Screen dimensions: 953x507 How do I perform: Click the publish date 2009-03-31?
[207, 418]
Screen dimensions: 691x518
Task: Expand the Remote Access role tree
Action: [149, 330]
────────────────────
Activity: Copy the records above exactly as they appear.

Solution:
Screen dimensions: 953x507 How do I perform: Click the publish date 2009-03-31?
[207, 418]
Screen dimensions: 691x518
Task: Expand the Remote Access role tree
Action: [149, 330]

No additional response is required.